Le nom actuel était déjà attesté en 1492, après que le terroir ait reçu des vignes pour le compte de deux abbayes; on y fête à nouveau la vigne mais l'activité principale est une fabrique d'aliments pour animaux de compagnie Royal Canin (180 sal.). Le finage est partagé en deux par l'Escaut et le canal et inclut sur la rive droite le site de l'ancienne abbaye cistercienne de Vaucelles (1145), dont il reste des bâtiments restaurés des 12e et 18e s., notamment une très grande salle capitulaire, et un beau parc; il s'y tient fêtes et expositions. Un Archéosite a été aménagé sur un site archéologique fouillé dans les années 1980, et le parc de loisirs de l'Échauguette ajoute aux attraits de la commune.

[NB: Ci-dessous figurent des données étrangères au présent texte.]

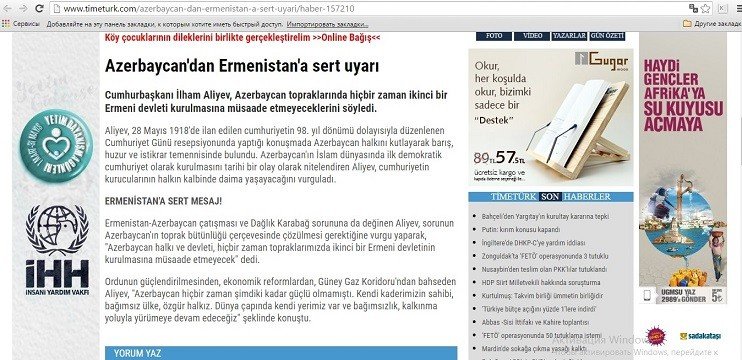Open the FOTO menu tab
This screenshot has width=742, height=360.
click(494, 36)

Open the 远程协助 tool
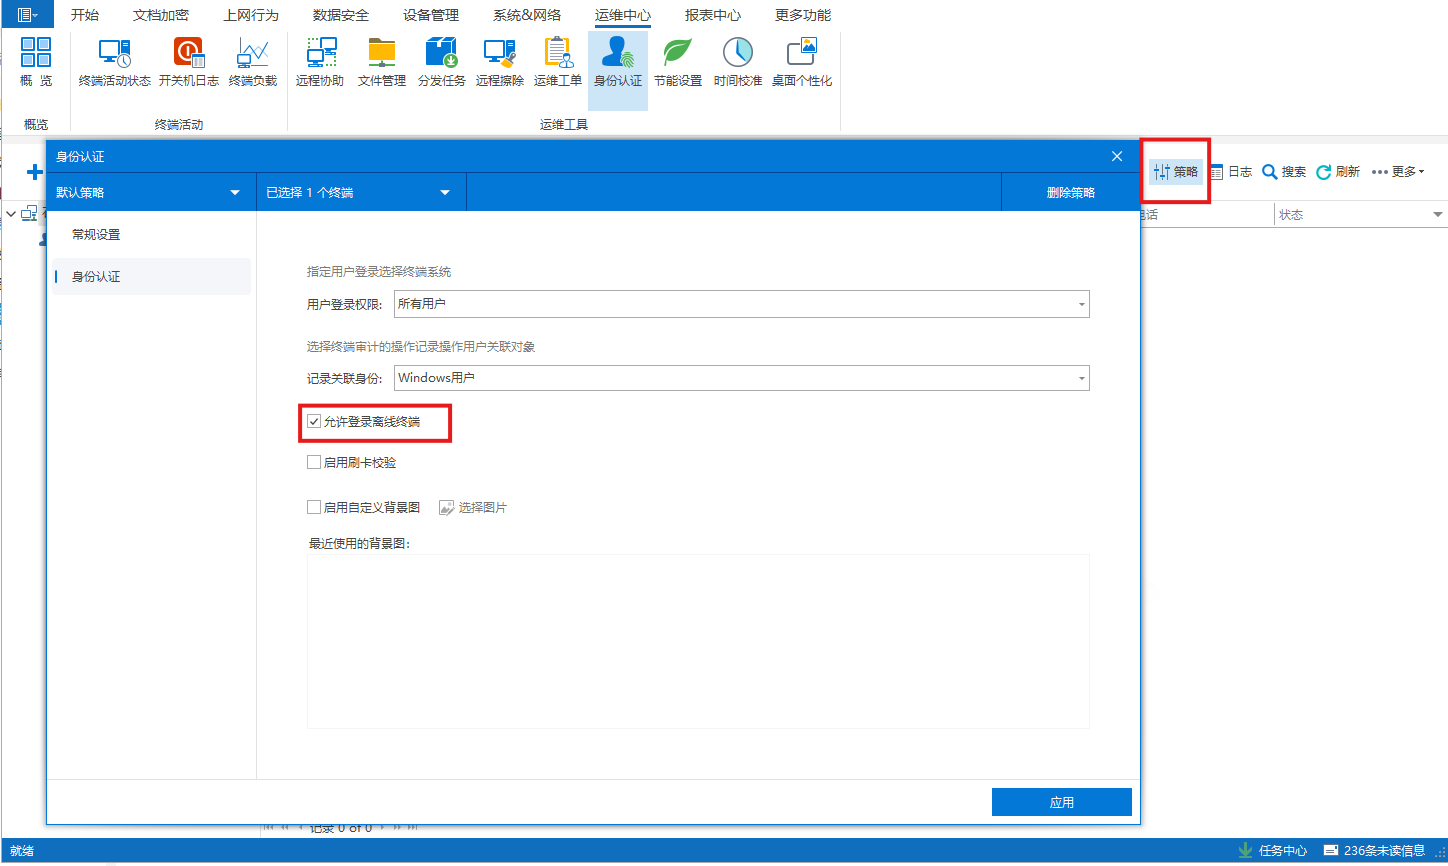[320, 63]
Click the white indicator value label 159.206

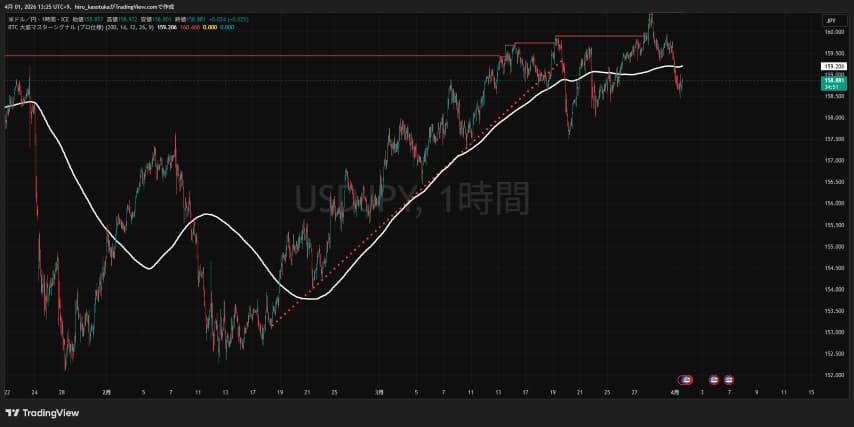pyautogui.click(x=832, y=66)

Crèvecœur-sur-l'Escaut (710 Crépicordiens, 1 906 ha) est sur la rive droite de l'Escaut à 1 km au NE de la précédente. La mention du fleuve est de 1895 et la commune a eu 2 600 hab. en 1881; son minimum (590 ha.) est de 1954 mais le nombre d'habitants n'a pas beaucoup augmenté depuis. Son territoire, très affecté par l'indépendance des Rues-des-Vignes, est allongé du nord au sud sur 11 km, fort étroit en son milieu et s'épanouit au sud autour de la ferme de Montécouvez et d'un cimetière britannique. Il y occupe tout l'angle sud-est du canton et atteint la limite du département de l'Aisne. Crèvecœur a un institut médico-éducatif (70 places) et un atelier de fermetures Seeuws (35 sal., plastique et aluminium).

Sa voisine Lesdain (420 Lesdainois, 843 ha), 1 km à l'est, est dans un vallon affluent de l'Escaut, le torrent d'Esnes, et son territoire étroit s'allonge également vers le sud jusqu'au hameau de Mézières. Elle est en 2010 à son minimum de peuplement.

En aval de ce triplet et à 2 km seulement de Marcoing, à l'est, et à l'endroit où la N 44 franchit l'Escaut et le canal de Saint-Quentin, Masnières a dépassé 2 000 hab. Rumilly-en-Cambrésis (1 500 Rumillons, 676 ha) la suit juste au nord sur le plateau le long de la N 44, au point que leurs maisons se confondent. Le village a été détruit en 1917; la commune conserve un menhir de grès dit Peulvan d'Hermès, découvert en 1971, et un tumulus; elle a un négoce de matériaux (GD, 30 sal.). La mention Cambrésis a été ajoutée en 1933. Rumilly a eu plus de 2 000 hab. entre 1870 et 1914, dont 2 200 en 1896, et a eu son minimum en 1954 (1 300 hab.); la population fluctue depuis, mais plutôt à la hausse.